Court of Appeals of Kansas

November 22, 2013

STATE of Kansas, Appellee,
v.
Shane RAIKES, Appellant.

Syllabus by the Court

1. Generally, issues not raised before the district court, even constitutional issues, are not properly before an appellate court for review. But an appellate court may hear arguments raised for the first time on appeal in order to prevent the denial of fundamental rights, including the claim that the defendant did not waive the right to a jury trial.

2. When the facts are undisputed, whether a defendant knowingly and voluntarily waived his or her right to a jury trial is a question of law over which an appellate court exercises unlimited review.

3. A criminal defendant's right to a jury trial is guaranteed by constitution and by statute. K.S.A. 22-3403(1) requires that all felony cases be tried to a jury unless the defendant and prosecuting attorney, with the consent of the court, submit the matter to a bench trial.

4. The right to a jury trial may be waived if done so voluntarily and knowingly. The waiver of the right to a jury trial should be strictly construed in favor of providing a defendant the opportunity for a jury trial. Determining whether this test has been met will depend on the particular facts and circumstances of the case. A court may not accept a jury trial waiver unless the defendant,

Page 95

after being advised by the court of his or her right to a jury trial, personally waives that right, either in writing or in open court. This requirement provides a safeguard against a defendant's involuntary waiver of the right to a jury trial and minimizes the uncertainty that may otherwise attendant the determination of whether the defendant has knowingly and intelligently waived that right. A defendant's waiver of the right to a jury trial will not be presumed from a silent record.

Rick Kittel, of Kansas Appellate Defender Office, for appellant.

Jose V. Guerra, assistant district attorney, Chadwick J. Taylor, district attorney, and Derek Schmidt, attorney general, for appellee.

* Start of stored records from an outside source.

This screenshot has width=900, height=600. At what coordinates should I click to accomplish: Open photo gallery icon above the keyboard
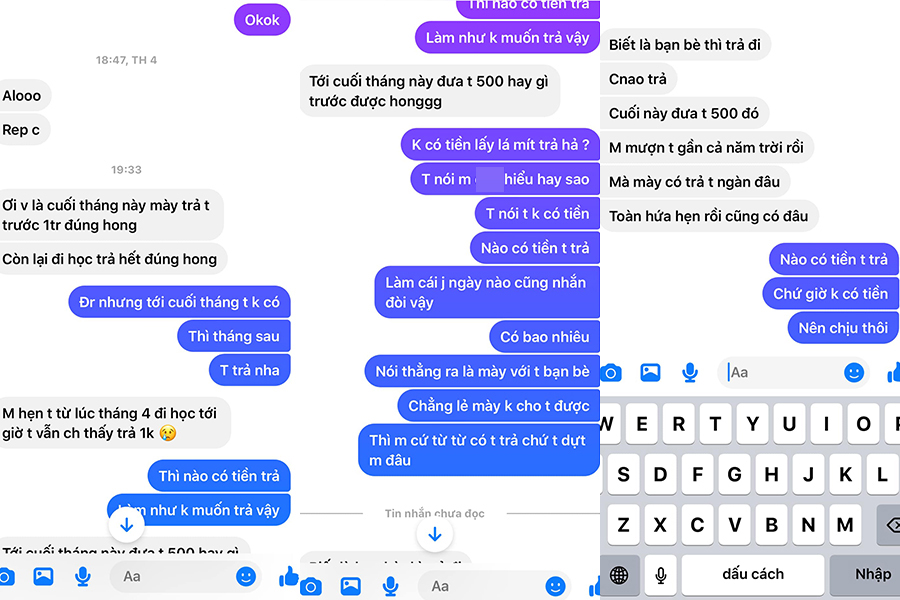(650, 373)
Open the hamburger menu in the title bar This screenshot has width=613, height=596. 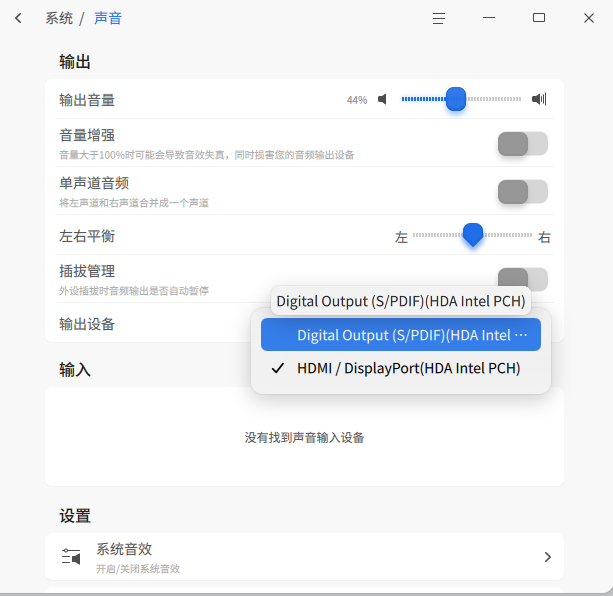click(439, 18)
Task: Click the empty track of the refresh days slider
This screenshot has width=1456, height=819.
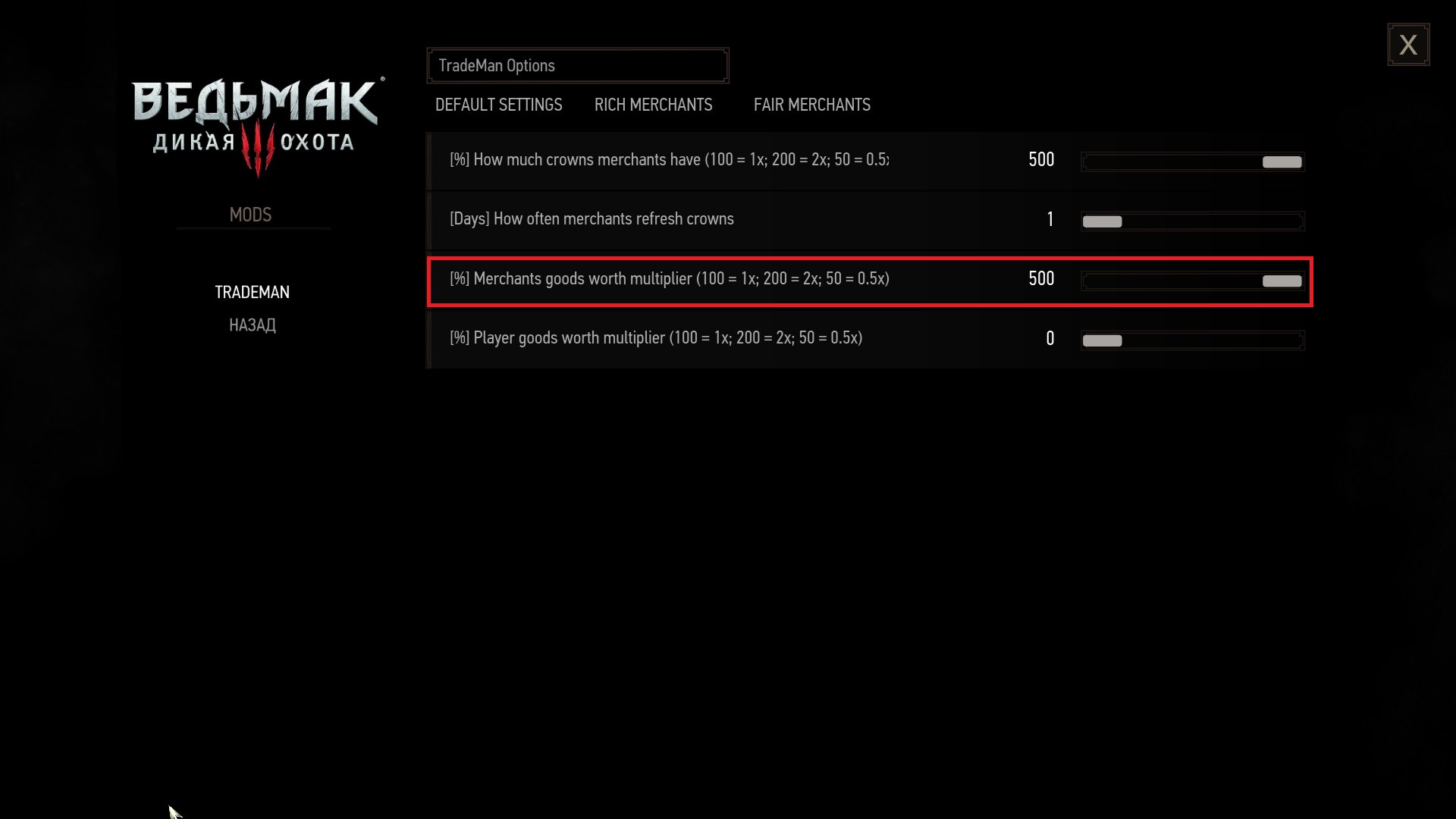Action: tap(1213, 221)
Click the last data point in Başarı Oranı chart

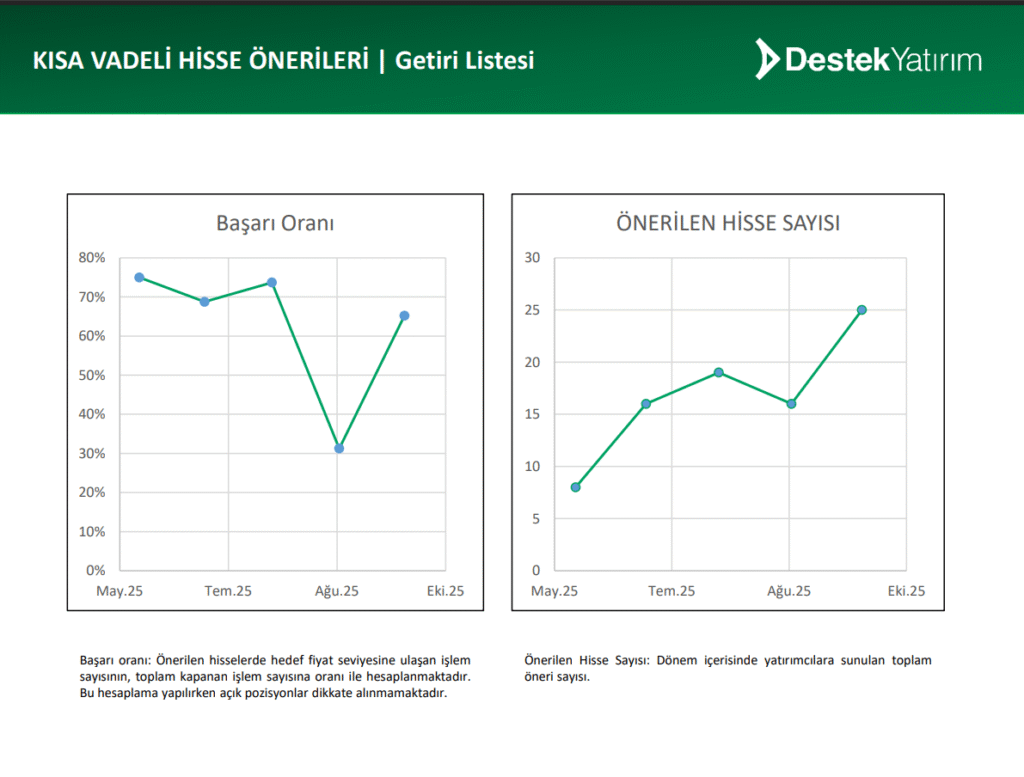coord(404,316)
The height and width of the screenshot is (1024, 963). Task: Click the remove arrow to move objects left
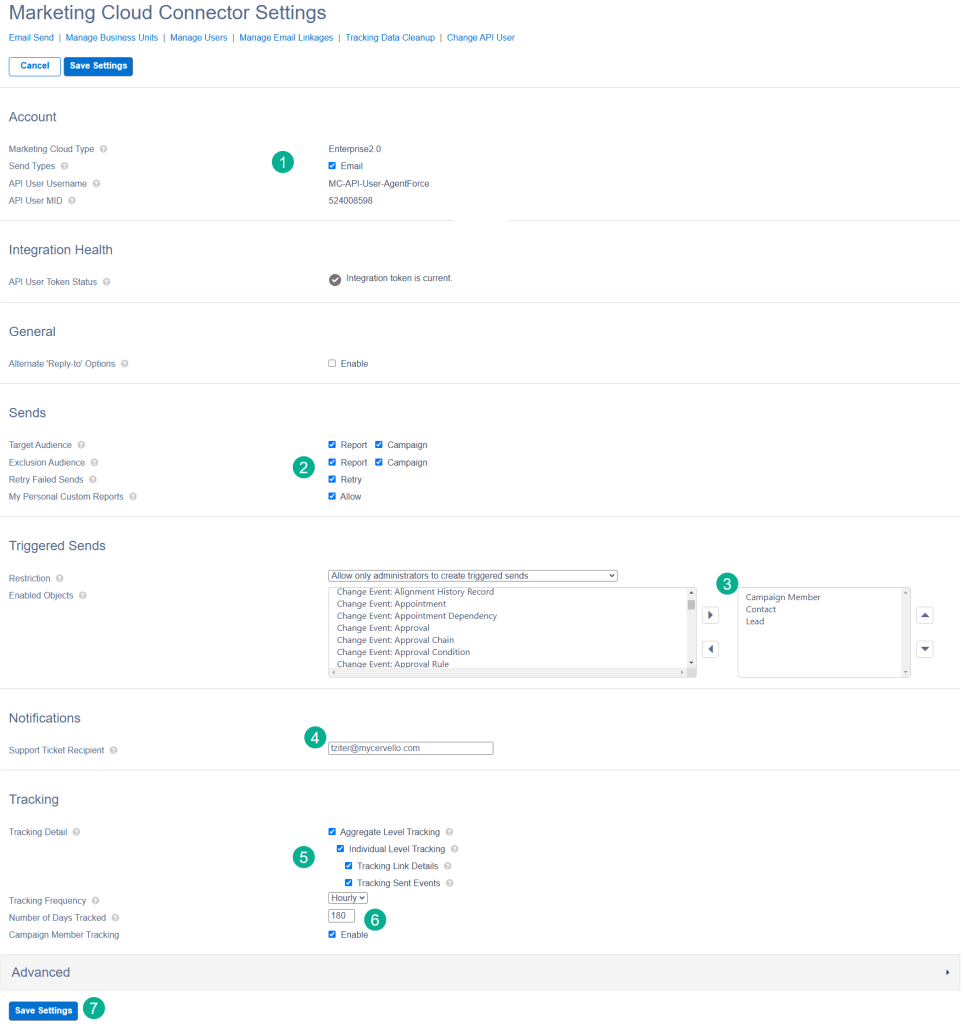click(x=710, y=649)
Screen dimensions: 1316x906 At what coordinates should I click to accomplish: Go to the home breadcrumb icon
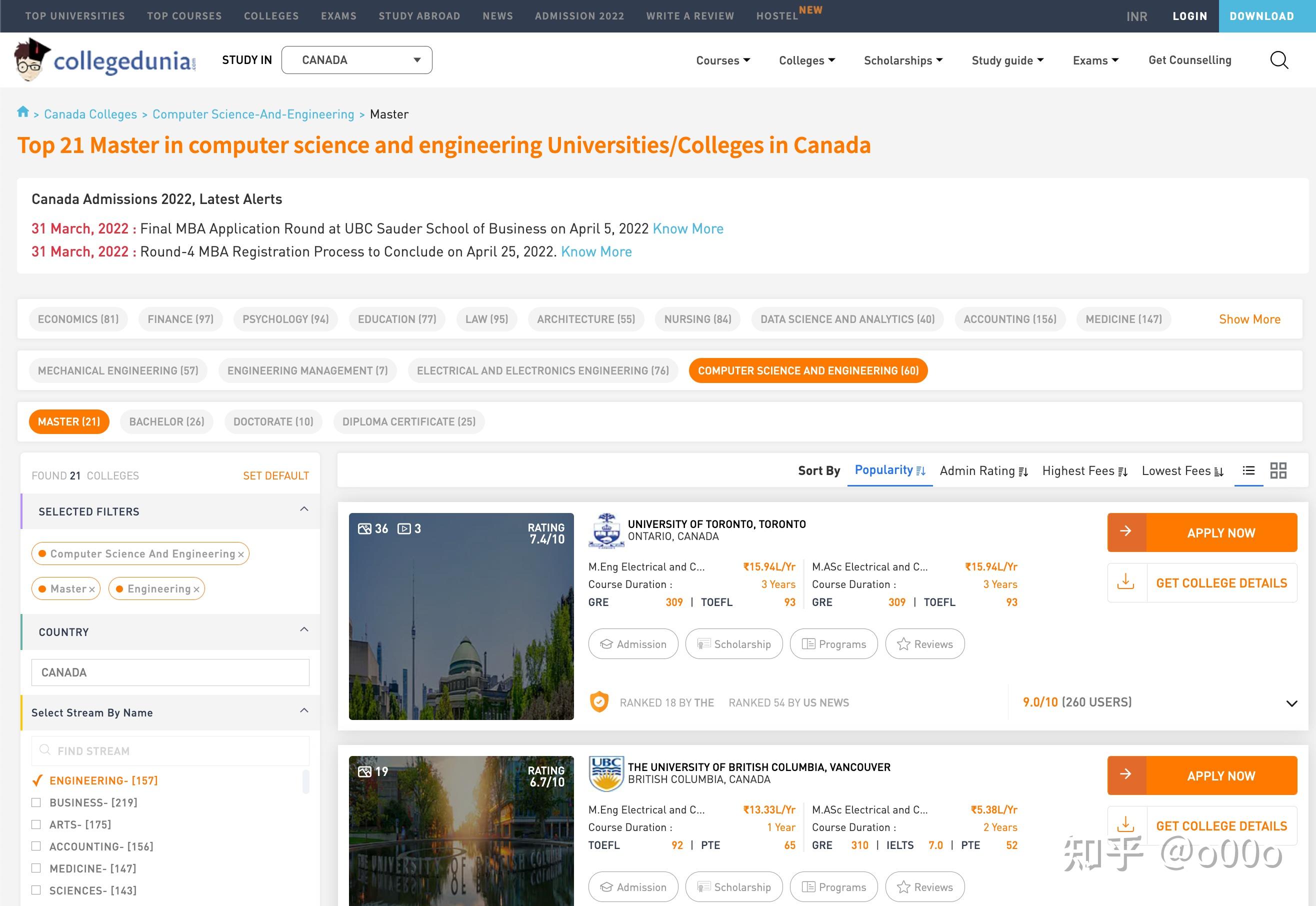point(22,112)
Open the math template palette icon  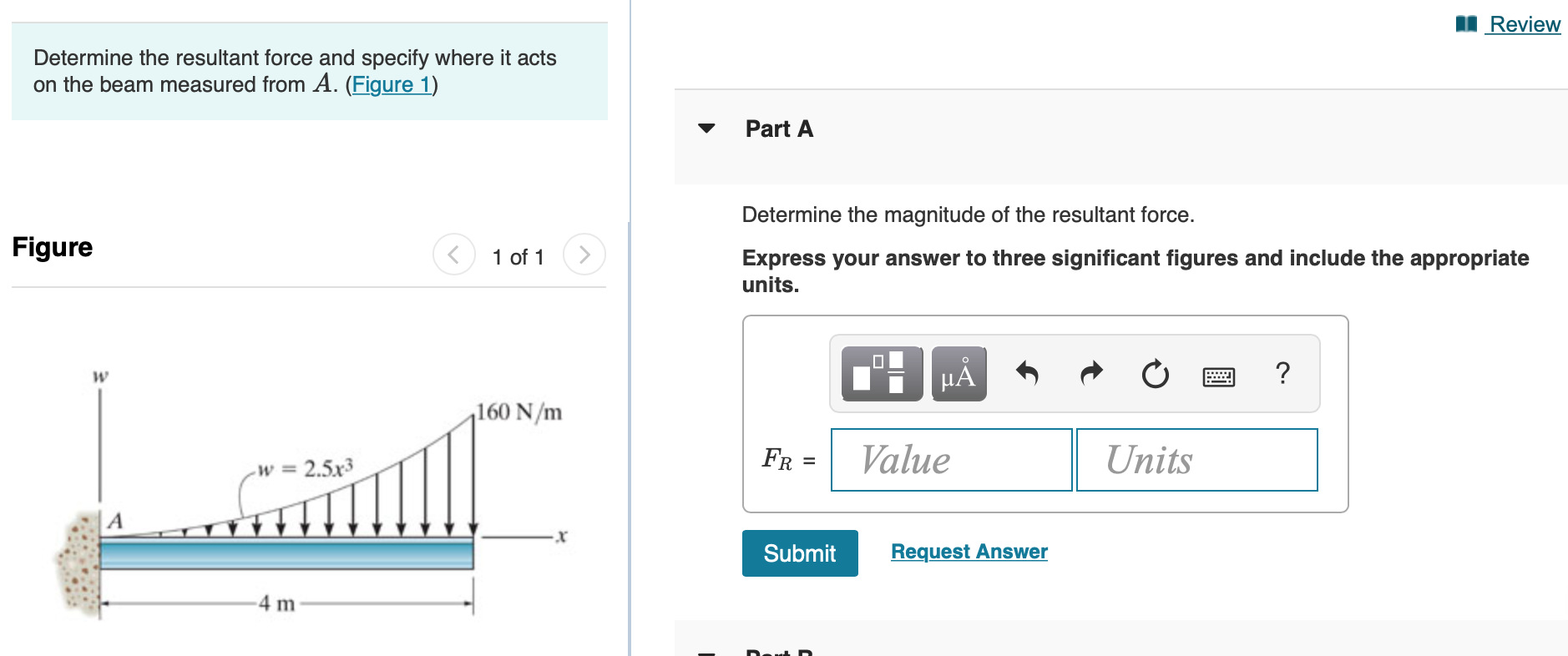[881, 374]
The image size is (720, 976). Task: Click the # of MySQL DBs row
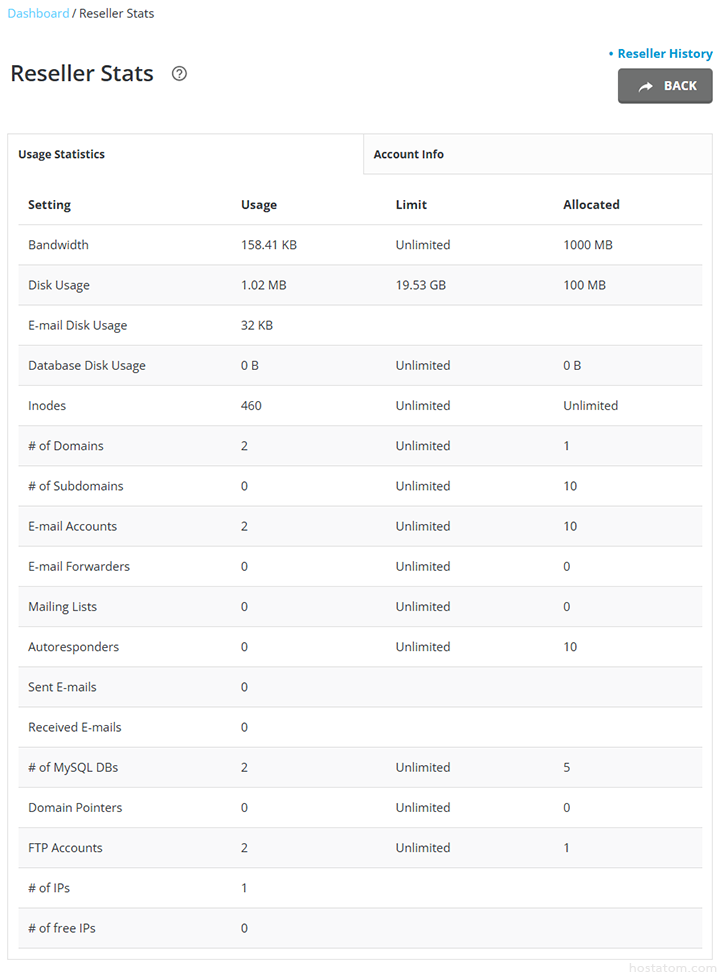(73, 768)
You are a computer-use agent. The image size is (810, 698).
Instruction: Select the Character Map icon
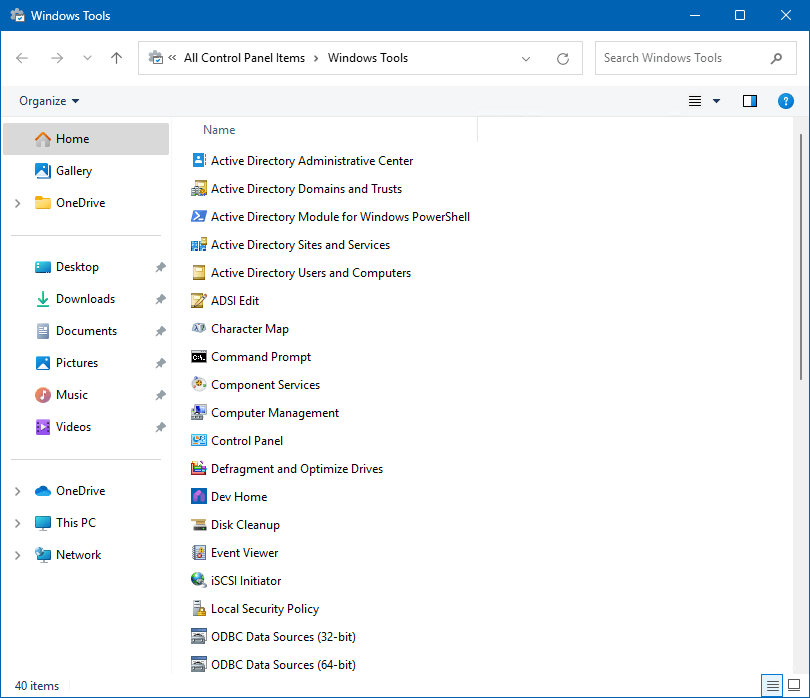click(x=199, y=329)
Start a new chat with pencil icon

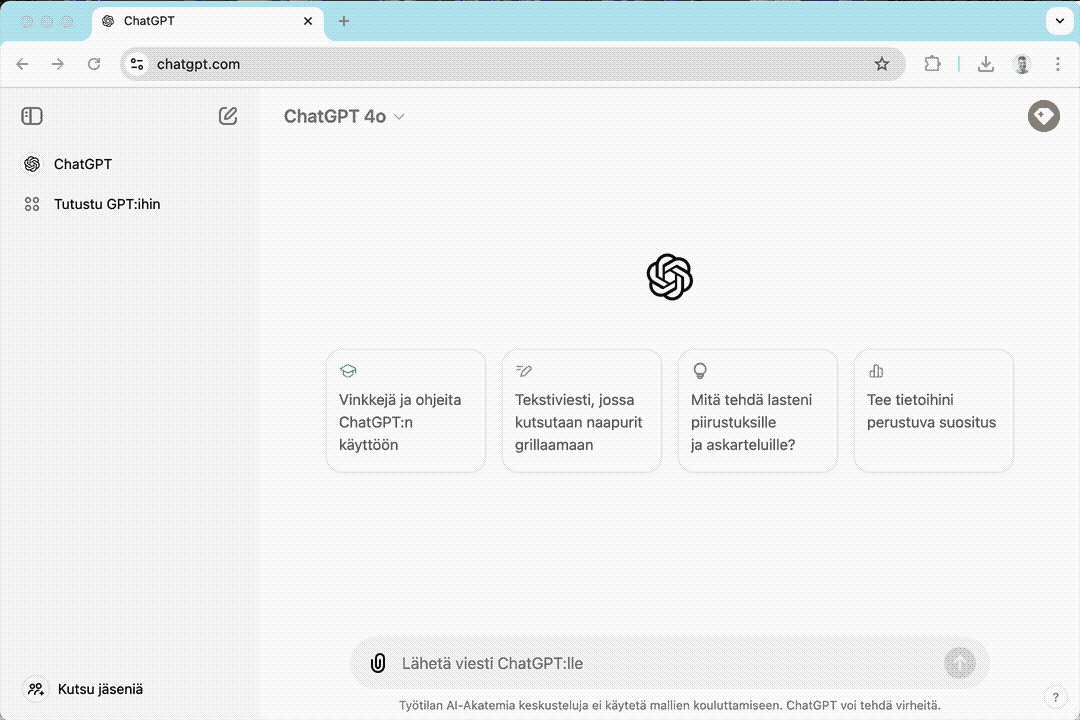(228, 116)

Before MALONE, C.J., McANANY and STANDRIDGE, JJ.

McANANY, J.

Shane Raikes was convicted in a bench trial of possession or control of a hallucinogenic drug after he failed to complete the drug court diversion program. He appeals, claiming he was denied his right to a jury trial. Because of the clear imperative announced in our Supreme Court's decision in State v. Irving, 216 Kan. 588, 533 P.2d 1225 (1975), we conclude that Raikes' written waiver of his right to a jury trial in his diversion agreement was insufficient in and of itself to support a waiver of his constitutional right to trial by jury. We recognize that the consequence of this determination is significantly attenuated by the fact that any trial on Raikes' drug charge will be limited to the stipulated facts set forth in the diversion agreement, facts which would inexorably lead any rational factfinder, be it court or jury, to find Raikes guilty. Nevertheless, we are compelled by the holding in Irving to reverse and remand for a new trial.

Raikes was charged with possession or control of a hallucinogenic drug with a prior conviction, driving under the influence (DUI), possession or control of depressants, transporting an open container, and failing to properly illuminate the rear registration plate on his vehicle.

Raikes made a deal with the State. In exchange for him pleading no contest to the DUI charge and agreeing to enter the district court's drug court program on the charge of possession or control of a hallucinogenic drug, the State agreed to dismiss the remaining charges. In advance of his plea hearing, Raikes and the State entered into a formal written plea agreement covering all of Raikes' pending charges. The title of the agreement was " APPLICATION TO MODIFY PLEA TO NO CONTEST AND ADVICE OF RIGHTS IN REGARDS THERETO (DUI)." In it Raikes acknowledged:

" I understand and have been advised by the Court that by entering pleas pursuant to this plea agreement I make admissions and surrender and waive the legal rights below that I would be ...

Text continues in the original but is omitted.